İpekyolu sözü Türklere her halde yabancı değildir. İki bin yıl önce doğuyla batı arasındaki ilk temaslara işte bu eski İpekyolu'ndan başlanmıştır. Bu tarihten sonra İpekyoluyla yapılan temaslar, dünyanın uygarlık tarihinde büyük etki bırakmış Asya, Avrupa ve Afrika olmak üzere üç kıtanın alışverişlerin başlatmıştır.

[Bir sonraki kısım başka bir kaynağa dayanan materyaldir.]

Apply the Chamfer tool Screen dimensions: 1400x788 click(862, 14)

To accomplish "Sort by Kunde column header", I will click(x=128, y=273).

İpekyolu, iki bin yıl önce Orta Çin'in eski başkenti – Changan, yani bugünkü adıyla Xian şehrinden başlayıp Asya'nın orta, güney ve batı kesimlerinden geçerek ve Afrika'nın kuzey ve doğu kesimlerine ve Avrupa'ya ulaşarak, eski Roma İmparatorluğunun başkenti, yani bugünkü İtalyan'ın başkenti-Roma kentine kadar uzanıyordu. Çin'in İpek kumaşları, bu yol üzerinden ardarda batı ülkelerine gönderiliyor ve çok beğeniliyordu. Eski Roma imparatoru Sezar birgün Çin İpek kumaşından diktirilmiş elbisesiyle tiyatroya gitmişti. Giydiği elbisenin son derecde harikulade, nefis, muhteşem ve şık oluşuna salondaki seyircilerin hayran olmaması olanaksızdı. O zamanki devlet görevleri bunu moda sayarak ipek kumaştan dikilmiş elbise giymeye başladılar ve böylece ipek'in fiyatı da altınınkine ulaştı.
İpekyolu'nun açılışının sonucu, Çin'deki ipek, dut ekimi ve ipek böcekçiliği, ipek dokuma, metalürji, kağıt yapımı, porselen, kuyu açma, çay yapımı, eczacılık, astoronomi, mimarlık ve matematik gibi bilim ve kültür bilgileri, batıya yayılırken, batıdaki yün kumaş, cam, akik taşı, ayrıca pamuk, üzüm, karpuz gibi bitkiler ve Hindistan'daki budizm Çin'e girmişti.
İpekyolu, kara ve deniz hattı olmak üzere iki hat olarak kabul edilir. Fakat İpekyolu diyince genellikle kara İpekyolu'nu kastediyoruz. Binden fazla yıl uzanan kara İpekyolu da, çöl ve çayır hattı olarak iki hatta bölünebilir. Bunlardan en önemlisi İpekyolu'nun çöl hattıdır. Bu hat, orta Çin'deki Xian şehrinden başlayarak, batıya doğru, yani Dunhuang'a bundan sonra yine kuzey ve güney şeklinde iki hatta bölünüp birbirine paralel olarak batıya uzanıyor. Güney hattı, Çin'in bugünkü Xinjiang Uygur Özerk Bölgesi'nin güney kesiminden geçerek, Afganistan üzerinden Türkmenistan'a, kuzey hattı ise Çin'in Xinjiang bölgesinin kuzey kesiminden geçip Özbekistan ve Türkmenistan'a giriyordu. Burada birleşen iki hat, İran, Irak, Suriye'den geçerek, Akdeniz'in doğu kıyısına ulaşıyor, daha sonra da Roma'ya, kuzey ve doğu Afrika ülkelerine uzanıyordu.
Çayır hattı da İpekyolu'nun önemli bir hattıdır. Bu hat, kuzey-batı Çin'de yer alan Xinjiang bölgesinden geçerek Kazakistan'a giriyor, daha sonra Turanskaya Nizmennost çayırından geçerek,Rusya'ya, oradan da Volga nehri havzasından geçerek en sonunda Karadeniz kıyısındaki Odessa'ya ulaşıyordu.
Kara İpekyolu, millattan sonra 14. yüzyılın ortasında denizcilik tekniğinin sürekli gelişmesiyle önemini yitirmeye başladı. Daha sonra da Deniz İpekyolu yavaş yavaş kara İpekyolu'nun yerini alarak, doğuyla batı arasındaki ekonomi ve kültür alışverişinin esas güzergahı haline geldi.